A very small sphere with positive charge $\mathit{q}\mathbf{=}\mathbf{+}\mathbf{8}\mathbf{.}\mathbf{0}\mathbf{}\mathit{\mu }\mathit{C}$is released from rest at a point $\mathbf{1}\mathbf{.}\mathbf{50}\mathbf{}\mathbf{\text{cm}}$from a very long line of uniform linear charge density $\mathit{\lambda }\mathbf{=}\mathbf{+}\mathbf{3}\mathbf{.}\mathbf{00}\mathbf{}\mathit{\mu }\mathit{C}\mathbf{/}\mathit{m}$. What is the kinetic energy of the sphere when it is $\mathbf{4}\mathbf{.}\mathbf{50}\mathbf{}\mathbf{\text{cm}}$from the line of charge if the only force on it is the force exerted by the line of charge?
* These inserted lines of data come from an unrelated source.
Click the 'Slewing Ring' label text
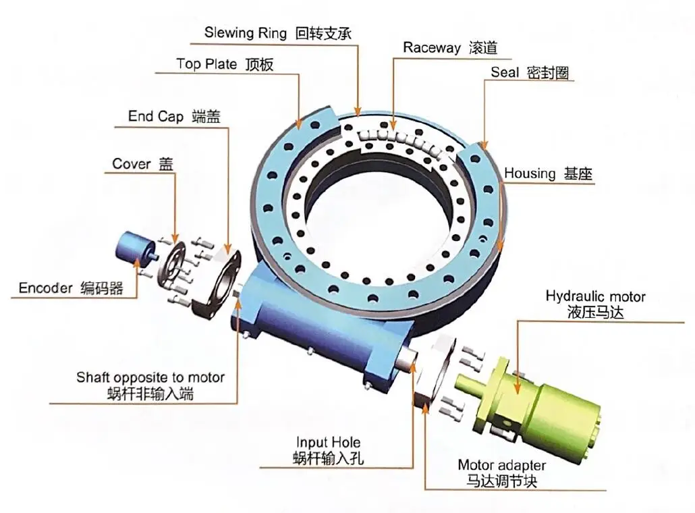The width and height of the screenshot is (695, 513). coord(245,33)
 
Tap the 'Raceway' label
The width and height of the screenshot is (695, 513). coord(432,47)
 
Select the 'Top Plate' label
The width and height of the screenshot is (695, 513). coord(206,64)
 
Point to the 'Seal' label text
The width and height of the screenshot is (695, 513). coord(505,72)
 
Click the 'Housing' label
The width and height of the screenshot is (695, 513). coord(530,173)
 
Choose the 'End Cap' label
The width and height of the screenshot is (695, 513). coord(156,116)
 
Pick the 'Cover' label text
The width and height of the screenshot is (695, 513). coord(132,163)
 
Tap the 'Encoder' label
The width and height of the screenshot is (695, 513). coord(45,288)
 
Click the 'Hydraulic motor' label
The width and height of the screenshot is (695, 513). coord(595,296)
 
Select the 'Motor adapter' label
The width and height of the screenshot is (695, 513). coord(501,465)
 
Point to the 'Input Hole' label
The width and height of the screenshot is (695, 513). coord(328,442)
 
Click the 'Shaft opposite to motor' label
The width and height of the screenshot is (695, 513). coord(150,377)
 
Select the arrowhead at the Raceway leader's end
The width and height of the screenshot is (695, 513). coord(393,125)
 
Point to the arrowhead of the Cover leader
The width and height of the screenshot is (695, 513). coord(175,237)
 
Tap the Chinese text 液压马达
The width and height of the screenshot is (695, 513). coord(595,312)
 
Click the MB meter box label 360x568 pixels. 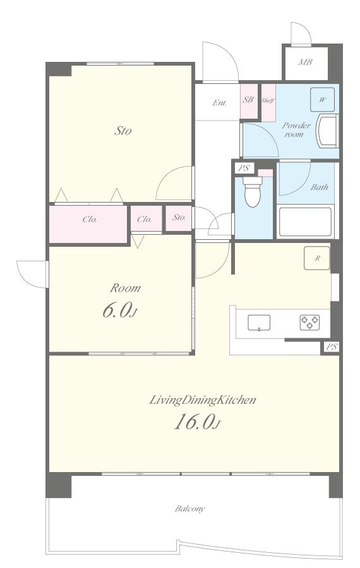point(305,62)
The total energy of a system is constant even though the system undergoes a change, and energy can change forms but is not lost during the process.
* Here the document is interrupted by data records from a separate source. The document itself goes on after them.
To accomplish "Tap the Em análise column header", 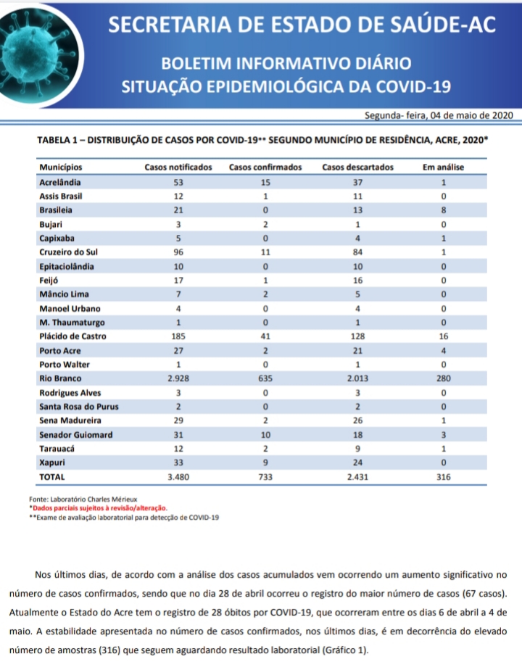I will click(x=443, y=167).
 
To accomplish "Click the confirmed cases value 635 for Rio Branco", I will click(x=265, y=378).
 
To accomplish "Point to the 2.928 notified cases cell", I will click(x=178, y=378).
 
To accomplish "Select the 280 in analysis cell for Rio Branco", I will click(x=443, y=378).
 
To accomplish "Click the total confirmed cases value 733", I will click(x=265, y=477).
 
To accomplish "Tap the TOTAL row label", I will click(x=52, y=477).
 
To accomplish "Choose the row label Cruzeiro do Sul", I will click(x=69, y=252).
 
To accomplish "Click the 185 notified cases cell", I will click(x=178, y=336).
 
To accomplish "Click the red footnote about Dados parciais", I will click(x=101, y=508).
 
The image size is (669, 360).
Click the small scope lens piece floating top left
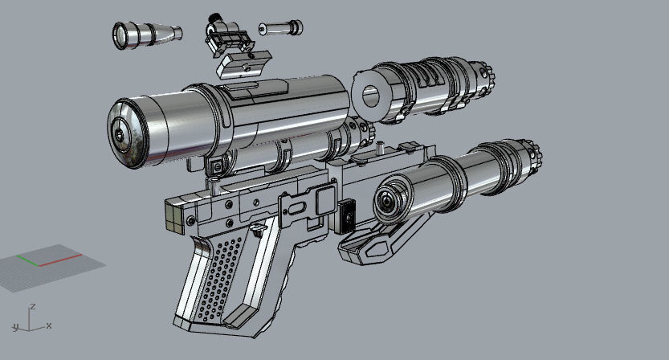[x=147, y=35]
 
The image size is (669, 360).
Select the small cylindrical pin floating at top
[x=281, y=28]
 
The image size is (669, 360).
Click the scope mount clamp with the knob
[x=227, y=36]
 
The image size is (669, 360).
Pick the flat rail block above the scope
[x=243, y=64]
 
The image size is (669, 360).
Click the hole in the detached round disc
[x=370, y=96]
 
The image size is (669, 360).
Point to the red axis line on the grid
[x=60, y=260]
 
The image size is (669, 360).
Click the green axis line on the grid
[x=28, y=260]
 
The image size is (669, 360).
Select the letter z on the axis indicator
[x=32, y=307]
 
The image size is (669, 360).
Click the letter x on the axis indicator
[x=49, y=325]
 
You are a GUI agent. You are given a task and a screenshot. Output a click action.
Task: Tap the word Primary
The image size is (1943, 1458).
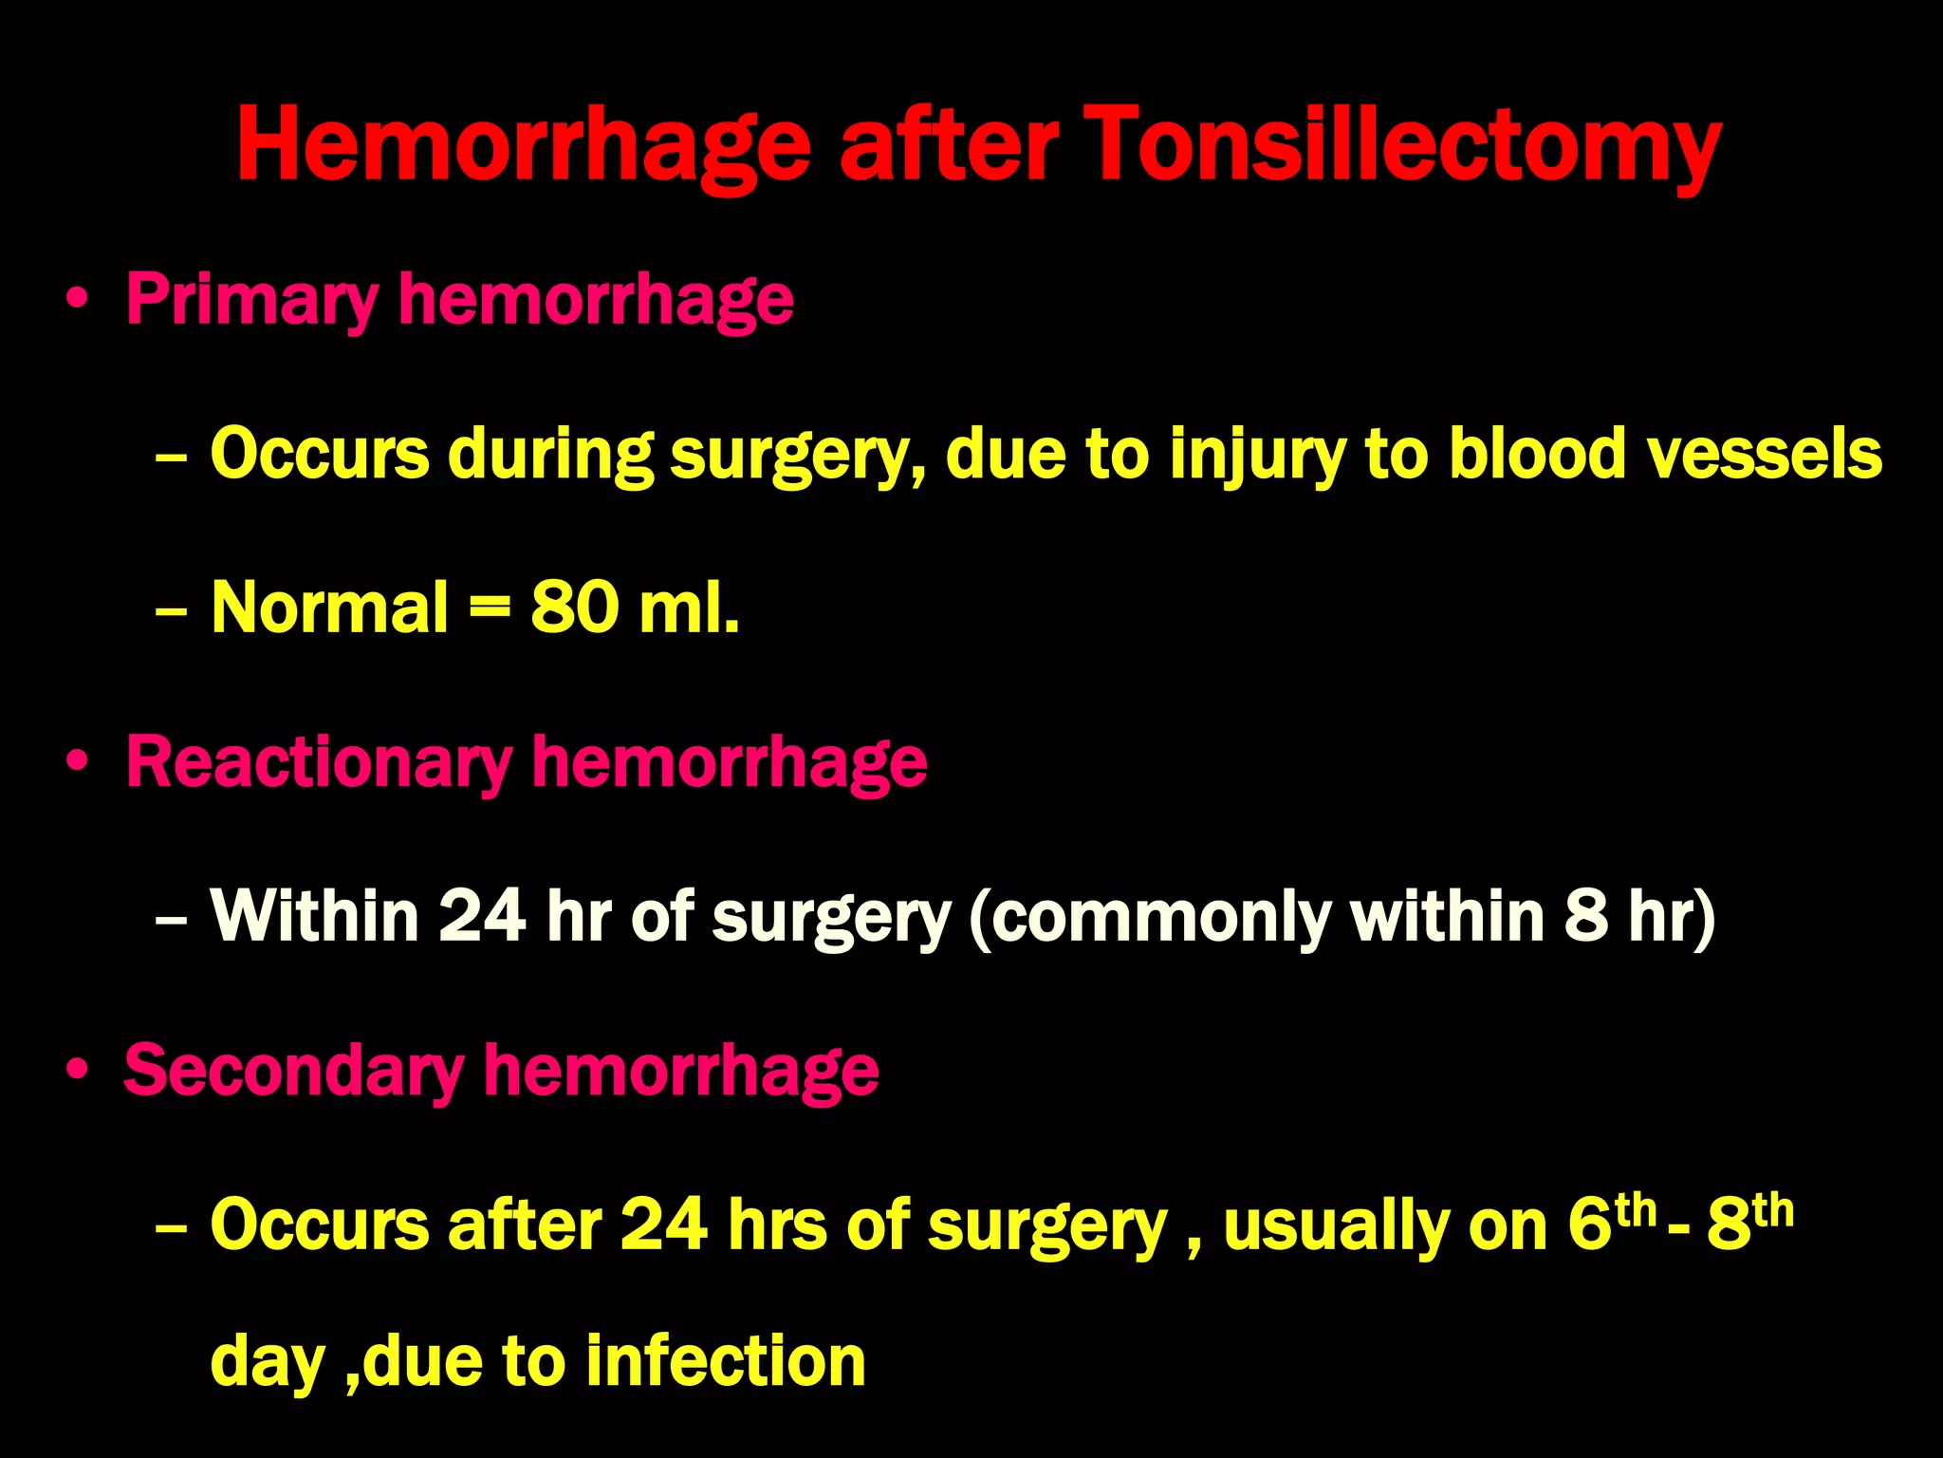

${\mathit{K}}_{\mathbf{a}}\mathbf{+}{\mathit{U}}_{\mathbf{a}}\mathbf{=}{\mathit{K}}_{\mathbf{b}}\mathbf{+}{\mathit{U}}_{\mathbf{b}}$

Where K is the kinetic energy and U is the potential energy.

Given data:

• Distance between the sphere and the wire (initial location), $r_a=1.5\text{cm}$.
• Distance between the sphere and the wire (final location), $r_b=4.5\text{cm}$.
• The linear charge density of the wire,$\lambda =3.0\times {10}^{-6}\text{C/m}$.
• Initial kinetic energy,$K_a=0$.
• Charge on the sphere,$q=8\times {10}^{-6}\text{C}$.
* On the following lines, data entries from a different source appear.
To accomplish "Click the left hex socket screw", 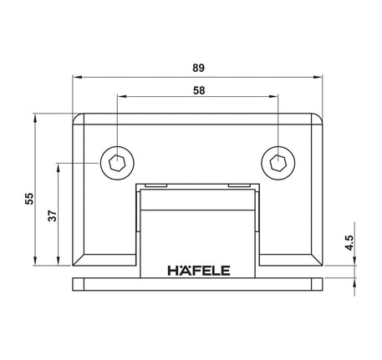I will pyautogui.click(x=116, y=162).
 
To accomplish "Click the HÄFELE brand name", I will pyautogui.click(x=198, y=270).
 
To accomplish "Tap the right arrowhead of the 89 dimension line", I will pyautogui.click(x=318, y=76).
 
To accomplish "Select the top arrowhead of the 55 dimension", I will pyautogui.click(x=36, y=118).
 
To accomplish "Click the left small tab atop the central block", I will pyautogui.click(x=153, y=185).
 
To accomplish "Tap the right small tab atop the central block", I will pyautogui.click(x=242, y=185).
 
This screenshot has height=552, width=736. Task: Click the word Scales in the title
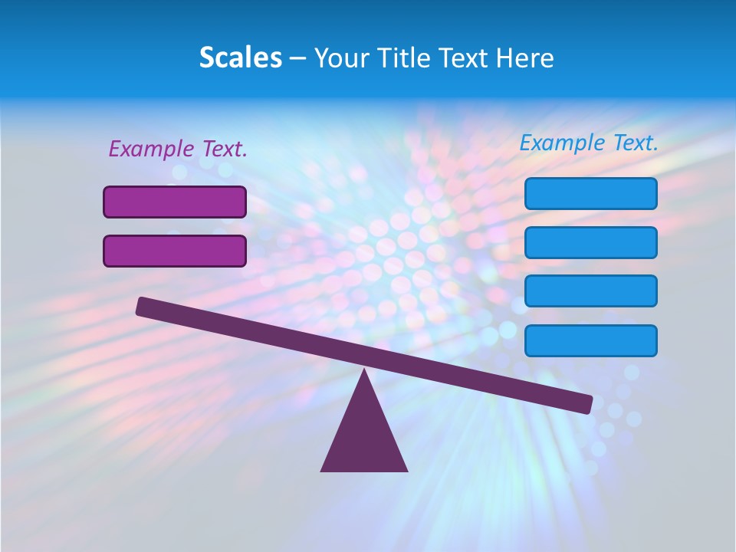point(240,58)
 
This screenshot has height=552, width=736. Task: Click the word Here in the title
point(526,58)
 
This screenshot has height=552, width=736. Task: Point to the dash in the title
point(297,59)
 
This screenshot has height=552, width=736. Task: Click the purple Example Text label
point(178,149)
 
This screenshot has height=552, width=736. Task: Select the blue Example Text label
point(589,143)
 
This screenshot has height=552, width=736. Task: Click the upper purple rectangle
point(175,202)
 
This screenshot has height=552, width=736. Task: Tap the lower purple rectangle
point(175,251)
From the law of conservation,

$K_a+U_a=K_b+U_b$

Substitute the values, and we get,

$K_b=U_a-U_b$

The electric potential between $a$and $b$is given by,

$V_a-V_b=\frac{\lambda }{2\pi {\epsilon }_0}\ln \frac{r_b}{r_a}$

Substitute all the values in the above equation, and we get,

$$\begin{gathered} V_a-V_b=\frac{3.0\times {10}^{-6}}{2\pi \times 8.85\times {10}^{-12}}\ln \left(\frac{4.5}{1.5}\right) \\ =5.9\times {10}^4\text{V} \end{gathered}$$

Also, the potential between a and b is ;

$$\begin{gathered} U_a-U_b=q\left(V_a-V_b\right) \\ =8\times {10}^{-6}\times 5.9\times {10}^4 \\ =0.472\text{J} \end{gathered}$$

Now, comparing the previous notation with equation (1), and we get,

$K_b=0.472\text{J}$

Thus, the kinetic energy of the sphere will be $\mathbf{0}\mathbf{.}\mathbf{472}\mathbf{}\mathbf{\text{J}}$.